Perhaps he, like the rest of us, is just bored with waiting; he has long said that he wouldn’t enter any coalition negotiations until the special votes were tallied, which they will have been by the time you read this.
Why, by the way, does counting the specials take so, so long? Are they sent from parts foreign by carrier pigeon? And counted on an abacus? There is a very boring reason: it takes so long because of all the checks and balances, like confirming eligibility to cast a special vote, getting the votes cast in other areas of New Zealand back to the correct electorate, getting votes cast overseas back to New Zealand and distributed.
Luxon’s non-answer
Prime Minister-elect Christopher Luxon also wimped out on addressing Peters’ quite unnecessarily provocative tweet. He gave one of his non-answers. Get used to it. We have at least three years of non-answers ahead of us.
Luxon said: “I wasn’t party to that. Obviously, there’s a coronial inquiry going on and I’m actually very interested to see what we can learn from that, given 51 people tragically lost their lives. I think that’s what’s appropriate, and so I don’t have anything further to say about it.”
Which is odd, isn’t it, because his party certainly had plenty to say about the last government having nothing further to say about things, about their lack of transparency. Perhaps Luxon is now discovering that openness, easily called for in opposition, is much harder to practise once you’re actually in power.
Meanwhile, he has moved his merry band of soon-to-be ministers to Auckland for pre-negotiation negotiation, not because the city of the long and winding traffic jam has better flat whites, but to get away from the annoying sticky beaks in the press gallery. He has nothing to say about whatever pre-negotiation negotiations he’s having with NZ First and Act who have also long banged on about the lack of transparency from Labour.
What can we deduce from the silence of Luxon and Seymour on Peters’ twerp tweeting? You don’t have to be a press gallery sticky beak to figure that out: both National and Act know they still may have to do a deal with Peters, who, on the basis of that tweet, is not in the best of moods.
We need a mole. Or a bug. Where are Richard Nixon’s Watergate buggers when you need them? Mostly dead, one imagines.

Extracted records
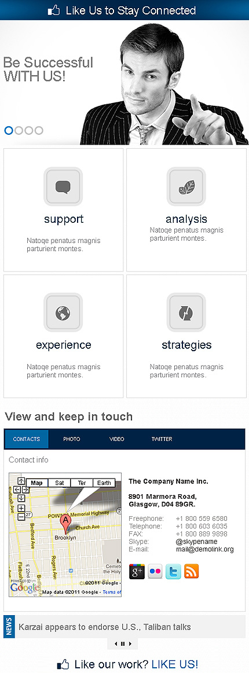The height and width of the screenshot is (673, 249).
Task: Switch to the PHOTO tab
Action: pyautogui.click(x=72, y=439)
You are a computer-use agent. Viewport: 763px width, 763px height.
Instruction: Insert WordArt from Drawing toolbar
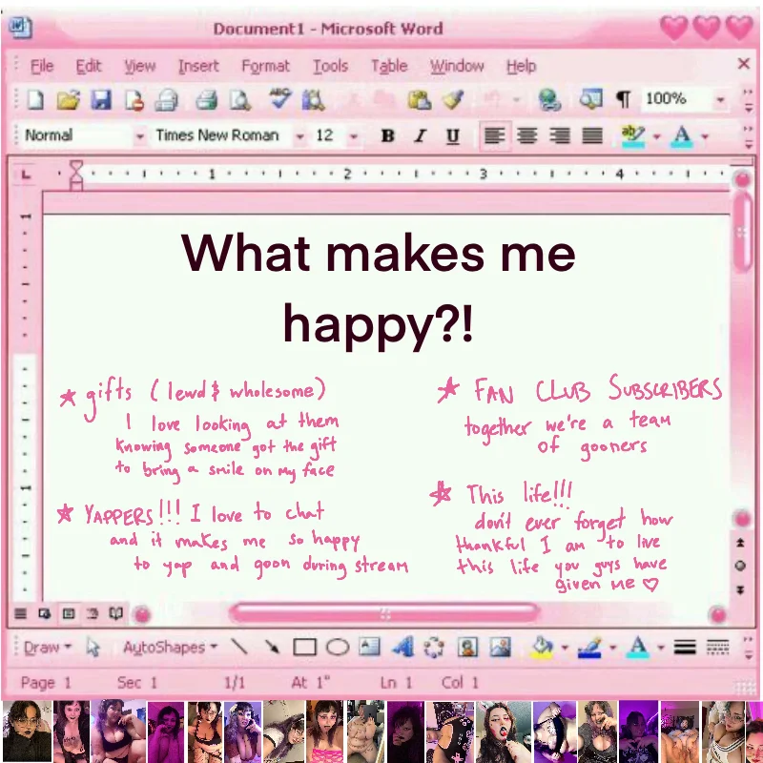coord(402,648)
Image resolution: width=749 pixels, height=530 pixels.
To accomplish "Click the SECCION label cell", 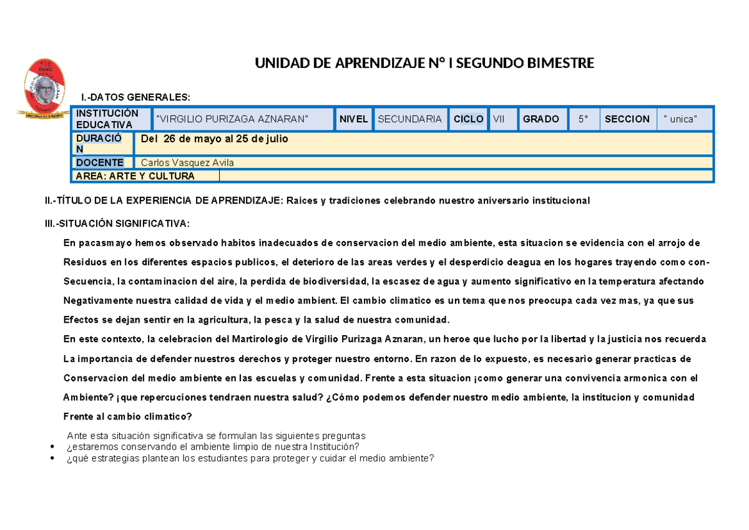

Tasks for this exercise
[a] Rewrite the column on Luxon and the coalition talks starting with "Which is odd, isn’t" and going on through "transparency from Labour.", with "transparency" changed to "accountability".
[b] Write the next part of the column on Luxon and the coalition talks, picking up after its final sentence.

Task answers
[a]
Which is odd, isn’t it, because his party certainly had plenty to say about the last government having nothing further to say about things, about their lack of accountability. Perhaps Luxon is now discovering that openness, easily called for in opposition, is much harder to practise once you’re actually in power.
Meanwhile, he has moved his merry band of soon-to-be ministers to Auckland for pre-negotiation negotiation, not because the city of the long and winding traffic jam has better flat whites, but to get away from the annoying sticky beaks in the press gallery. He has nothing to say about whatever pre-negotiation negotiations he’s having with NZ First and Act who have also long banged on about the lack of accountability from Labour.

[b]
Tatts out
There was some news. Likely police minister Mark Mitchell announced that gang members may be forced to cover their tattoos with make-up if the Nats’ proposed ban on gang insignia isn’t adhered to (well, duh).
Applying make-up takes some practice. Just ask the Kardashians. Or any drag queen. Will the new government be providing make-up classes?
Perhaps gang members can also be made to wear frocks to cover their patches. Mind you, some of those gang jokers are rather big jokers. So the frocks would have to be plus-plus sized, like a muumuu. Gang members in make-up and muumuus. There’s an image that screams top-rating reality TV show. Where’s Julie Christie when you need her?
In a time of frustrating silence on what our new government might look like, silliness fills the void. So, too, the ancient practice of looking for omens – and those have not been encouraging, what with the death of a dream and the death of a tree.
The All Blacks did not win the Rugby World Cup. The nation wept. Blame was cast. Mostly on the ref, as is customary. Should the incoming government remove GST on therapist bills for the duration of the mourning after the All Blacks lose?
On top of that tragedy, Parliament’s sort-of-famous “roundabout” tree carked it. The oak was being moved to make way for new building work. It didn’t survive. It is now as dead as Labour’s hope of another term.
Do we have a government yet? Who knows? The longer it drags on, the harder it is to care. But it’s sad about the tree, isn’t it?